> Fragmento de lectura
· · · · ·
El 13 de marzo se cumplió un nuevo aniversario del momento en que un obispo de Roma llegado “desde el fin del mundo” se asomó por primera vez a la logia de la basílica vaticana. En esa tarde de lluvia rezamos junto al Papa de nombre Francisco y escuchamos la frase que ha llegado a ser el ritornello con el que concluye cada una de sus intervenciones: “recen por mí”.
Quizá no percibimos entonces la trascendencia que tenía la elección del nombre. Ahora, con una mirada retrospectiva a ocho años de pontificado, resulta evidente que la misión de Francisco -como hiciera nueve siglos antes il poverello di Assisi– ha sido devolver al corazón de la Iglesia un aspecto central del Evangelio: el amor por los pobres. Alrededor de este eje de misericordia han girado todas sus palabras, sus gestos y su acción pastoral.
· · · · ·
> Datos registrados
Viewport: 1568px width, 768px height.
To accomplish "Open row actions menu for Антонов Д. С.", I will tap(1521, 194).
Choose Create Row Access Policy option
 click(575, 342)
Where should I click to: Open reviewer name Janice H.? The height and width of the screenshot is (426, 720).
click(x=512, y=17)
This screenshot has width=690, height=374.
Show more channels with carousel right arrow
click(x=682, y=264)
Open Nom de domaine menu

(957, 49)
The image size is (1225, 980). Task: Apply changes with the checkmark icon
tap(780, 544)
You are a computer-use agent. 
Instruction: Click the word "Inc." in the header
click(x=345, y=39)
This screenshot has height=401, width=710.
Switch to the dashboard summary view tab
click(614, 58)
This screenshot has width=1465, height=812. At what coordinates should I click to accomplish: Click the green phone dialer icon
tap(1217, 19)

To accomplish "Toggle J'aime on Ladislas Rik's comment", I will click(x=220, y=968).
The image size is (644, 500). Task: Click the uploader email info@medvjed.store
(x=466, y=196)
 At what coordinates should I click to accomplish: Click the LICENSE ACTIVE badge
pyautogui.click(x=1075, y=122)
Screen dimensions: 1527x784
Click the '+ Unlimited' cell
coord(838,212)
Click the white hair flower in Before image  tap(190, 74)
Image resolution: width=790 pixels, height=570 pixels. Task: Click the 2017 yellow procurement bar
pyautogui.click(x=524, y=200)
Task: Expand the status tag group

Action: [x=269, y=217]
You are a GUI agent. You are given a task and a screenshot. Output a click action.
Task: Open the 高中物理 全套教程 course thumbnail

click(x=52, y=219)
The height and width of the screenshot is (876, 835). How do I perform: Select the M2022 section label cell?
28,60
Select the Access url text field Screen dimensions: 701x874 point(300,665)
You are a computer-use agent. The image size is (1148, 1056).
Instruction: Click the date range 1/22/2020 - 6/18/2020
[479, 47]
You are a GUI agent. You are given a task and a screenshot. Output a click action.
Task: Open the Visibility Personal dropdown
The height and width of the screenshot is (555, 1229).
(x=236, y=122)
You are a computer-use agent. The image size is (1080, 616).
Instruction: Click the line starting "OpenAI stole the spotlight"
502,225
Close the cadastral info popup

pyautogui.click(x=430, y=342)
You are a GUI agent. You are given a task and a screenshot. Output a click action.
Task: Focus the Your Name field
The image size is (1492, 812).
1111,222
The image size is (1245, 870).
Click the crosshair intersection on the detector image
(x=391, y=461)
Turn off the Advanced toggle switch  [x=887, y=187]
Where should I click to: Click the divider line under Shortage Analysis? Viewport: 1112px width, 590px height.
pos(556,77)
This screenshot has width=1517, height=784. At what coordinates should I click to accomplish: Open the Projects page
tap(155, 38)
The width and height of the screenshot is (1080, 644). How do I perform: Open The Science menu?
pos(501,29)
· · · · ·
> Ejercicios propuestos
1 – Según el texto sobre el pontificado de Francisco, ¿qué elementos han girado alrededor del eje de misericordia? Enumérelos todos.
2 – Transcriba el texto sobre el pontificado de Francisco desde "Quizá no percibimos" hasta "su acción pastoral.".
3 – En el texto sobre el pontificado de Francisco, ¿con qué frase concluye el Papa cada una de sus intervenciones?

> Soluciones
1 – Sus palabras, sus gestos y su acción pastoral.

2 –
Quizá no percibimos entonces la trascendencia que tenía la elección del nombre. Ahora, con una mirada retrospectiva a ocho años de pontificado, resulta evidente que la misión de Francisco -como hiciera nueve siglos antes il poverello di Assisi– ha sido devolver al corazón de la Iglesia un aspecto central del Evangelio: el amor por los pobres. Alrededor de este eje de misericordia han girado todas sus palabras, sus gestos y su acción pastoral.

3 – Con la frase "recen por mí".